● Instructions to follow: What you need to produce from the material below is an exact transcription of the lines from the one with "This screenshot has width=823, height=771." through the one with "Click the Ystad city marker dot", both included, and no other line.

● Input material:
-=-=-
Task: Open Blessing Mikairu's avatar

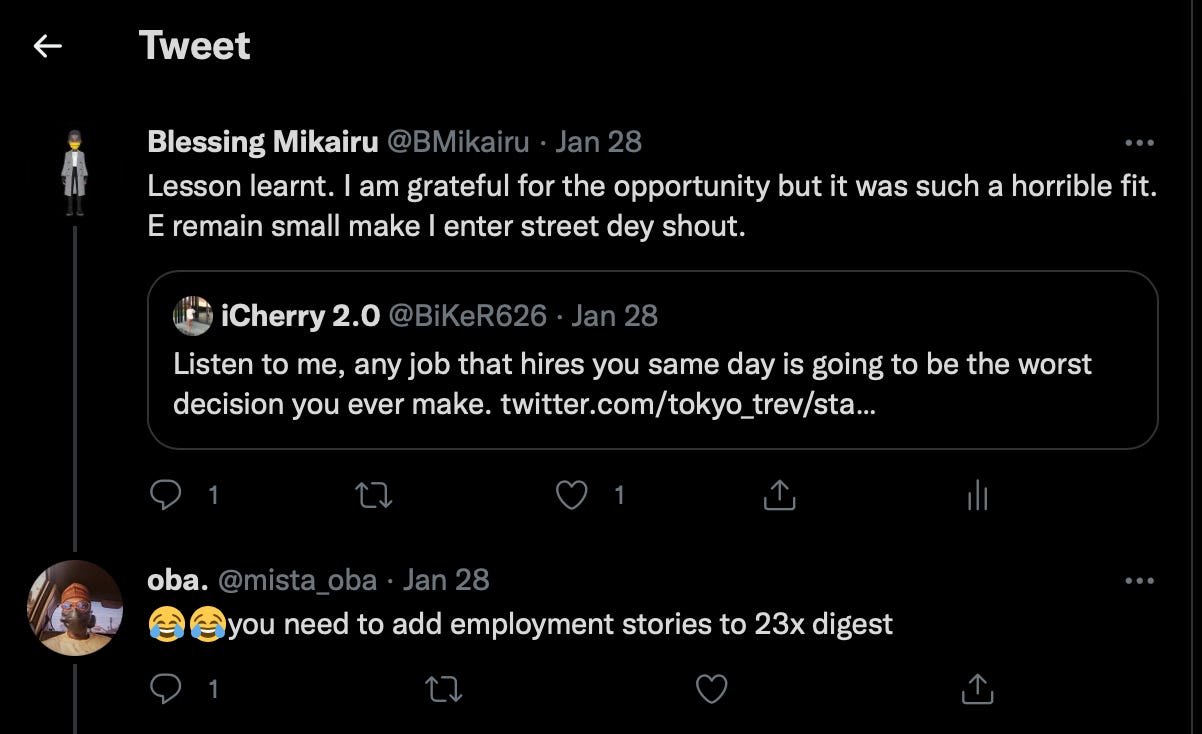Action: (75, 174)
-=-=-
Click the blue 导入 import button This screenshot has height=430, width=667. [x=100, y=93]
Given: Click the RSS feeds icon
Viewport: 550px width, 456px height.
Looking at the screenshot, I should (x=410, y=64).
-=-=-
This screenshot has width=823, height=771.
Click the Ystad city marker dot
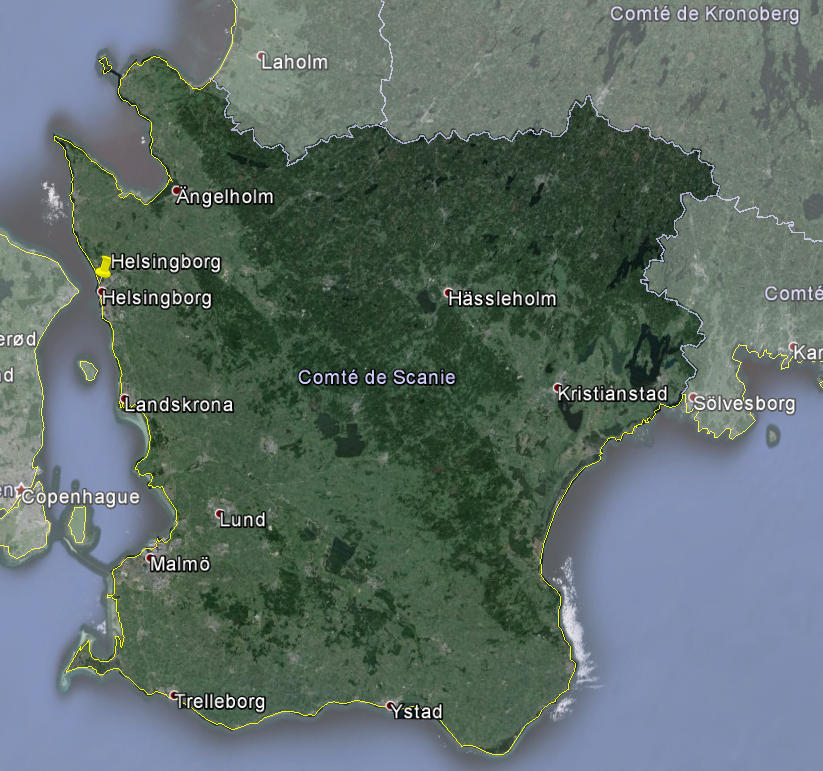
-=-=-
● Task result:
This screenshot has width=823, height=771.
Click the Ystad city marker dot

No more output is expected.